The ability to recover costs for time-based billing is critical to the growth of USSD. Because of the way USSD shares network resources with voice calls. This represents an opportunity cost for MNO’s. If MNO’s cannot bill for USSD sessions on their network, then they are losing money on voice revenue, and conversely, what is the compelling business case to take away capacity from their voice networks by allocating it to USSD? If operators receive little direct revenue from USSD, they have no capital to reinvest in upgrading their infrastructure. In addition, many MNOs also currently don’t have the ability to route large numbers of service codes (eg **120*) to large numbers of applications and this limits their ability to grow traffic by exposing the bearer to application or content providers
“Experience has shown that the most effective method to build a sustainable value proposition is to do time-based USSD billing”, says Tjaart van der Walt whose company has supplied USSD technology to 13 sub-Saharan operators. Consequently, third-party content providers (such as WASPs) are unwilling to invest and provision new USSD applications and services in the region, because they are not commercially incentivised to do so for as long as there is no way of charging and making money without premium rated billing.
“As we have seen in SA, opening the door for a new layer of service providers, able to challenge the status quo, creates new and evolving relationships, will ultimately lead to a wider range of USSD services”.
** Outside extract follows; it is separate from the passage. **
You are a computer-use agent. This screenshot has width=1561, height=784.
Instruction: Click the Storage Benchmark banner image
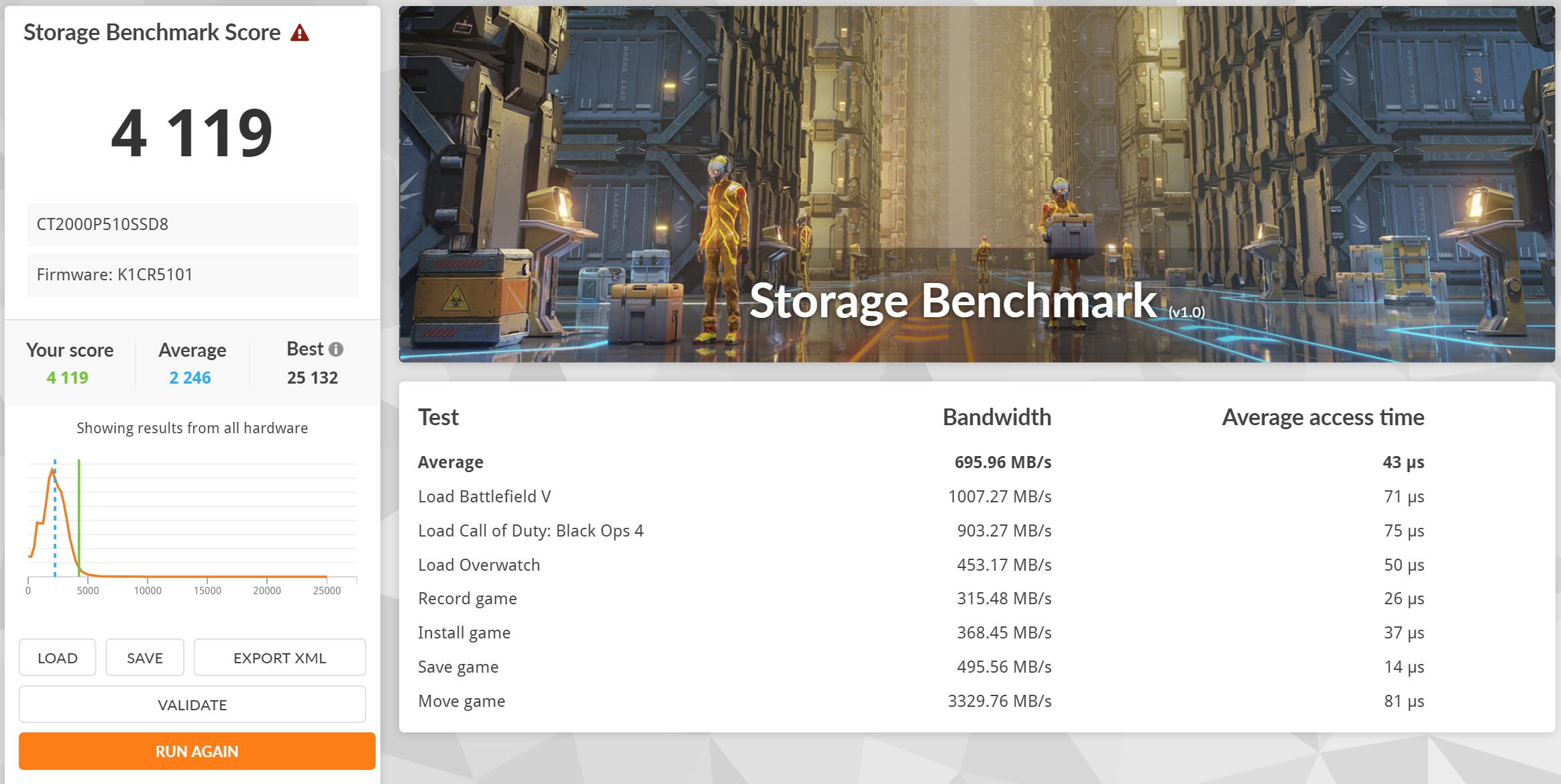click(976, 184)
So the juggling act for mobile network operators in the Pacificis recognize USSD’s potential beyond the provision of basic, on-network functionality by opening up USSD gateways and functionality to partners, and to ensure their own role in the value chain by building the right strategic partnerships with third-party operators and lastly to ensure that the opportunity cost for offering USSD does not outweigh the benefits through efficient time-based USSD billing systems.